ABot-M0: VLA Foundation Model with Action Manifold Learning from AMAP CVLab
In March 2026, the AMAP CVLab team at Alibaba Group released ABot-M0 — a VLA foundation model for robotic manipulation, together with full code, pretrained weights, and the data processing pipeline. The most interesting bit is not the scale (though their UniACT training set with 6+ million trajectories and 9,500 hours of data is currently the largest open mixture), but a paradigm shift in how the model learns actions: instead of learning noise like familiar diffusion policies, ABot-M0 directly learns clean actions lying on a low-dimensional manifold shaped by physics and task constraints.
This post walks from the core idea, through the architecture, to running the pretrained weights yourself. Useful for engineers looking for a "plug-and-play" VLA on their own robot arm or humanoid.
References: ABot-M0 paper on arXiv, the official project page, GitHub repo, and HuggingFace weights.
1. The core idea: Action Manifold Hypothesis
If you've ever trained Diffusion Policy or π0, the familiar recipe is: add Gaussian noise to an action chunk, then have the model denoise — predicting the noise step-by-step to recover the clean action.

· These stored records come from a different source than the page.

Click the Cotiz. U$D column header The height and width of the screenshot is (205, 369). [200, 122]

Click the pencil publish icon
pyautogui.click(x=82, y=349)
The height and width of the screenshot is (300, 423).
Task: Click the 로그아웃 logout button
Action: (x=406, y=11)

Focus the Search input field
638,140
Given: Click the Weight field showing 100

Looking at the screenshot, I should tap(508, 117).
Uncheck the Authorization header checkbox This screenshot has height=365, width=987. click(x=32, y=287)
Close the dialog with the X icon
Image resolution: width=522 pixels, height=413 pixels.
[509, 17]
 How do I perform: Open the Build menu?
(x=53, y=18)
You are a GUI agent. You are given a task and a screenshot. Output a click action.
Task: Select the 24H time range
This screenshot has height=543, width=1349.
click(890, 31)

It's powerful, but ABot-M0 calls out two problems:
- Slow decoding — many denoising steps per action chunk.
- Instability across embodiments — a shared noise schedule applies to all robots, yet Franka, Aloha, UR-5, and dual-arm humanoids have very different action spaces, so the denoising process doesn't converge at the same rate.

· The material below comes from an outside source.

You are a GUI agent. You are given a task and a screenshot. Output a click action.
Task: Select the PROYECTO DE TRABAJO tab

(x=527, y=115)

The AMAP team proposes a hypothesis: in high-dimensional action space, successful actions are not scattered uniformly — they lie on a low-dimensional manifold shaped by physical constraints (kinematics, dynamics, contact), task goals, and environment. A pick-and-place trajectory isn't any random sequence in $\mathbb{R}^{T \times 7}$ — it's a thin slice within it.
If the manifold truly exists, we should learn a projection onto it rather than the noise. In code, the loss shifts from:
# Diffusion policy
noise_pred = model(noisy_action, t, obs)
loss = mse(noise_pred, true_noise)
to:
# Action Manifold Learning (AML)
action_pred = model(latent, obs)
loss = mse(action_pred, clean_action)
Much simpler, but to prevent the model from collapsing to the mean action, AML adds a few mechanisms: a structured latent prior, action-sequence smoothness regularization, and a residual head to capture fine detail. The paper's ablation shows AML both reduces decode steps and improves stability when training on heterogeneous cross-embodiment data.
To compare these two paradigms in a single codebase, read Diffusion Policy first — it explains denoising in detail and makes it clear where AML "inverts" the formulation.
2. Overall architecture
ABot-M0 uses a familiar DiT (Diffusion Transformer) backbone, but reworks the output head to emit actions directly instead of noise. There are three main blocks:
(a) VLM encoder — Takes multi-view RGB + a text instruction. Outputs semantic tokens describing "what to do, what is seen".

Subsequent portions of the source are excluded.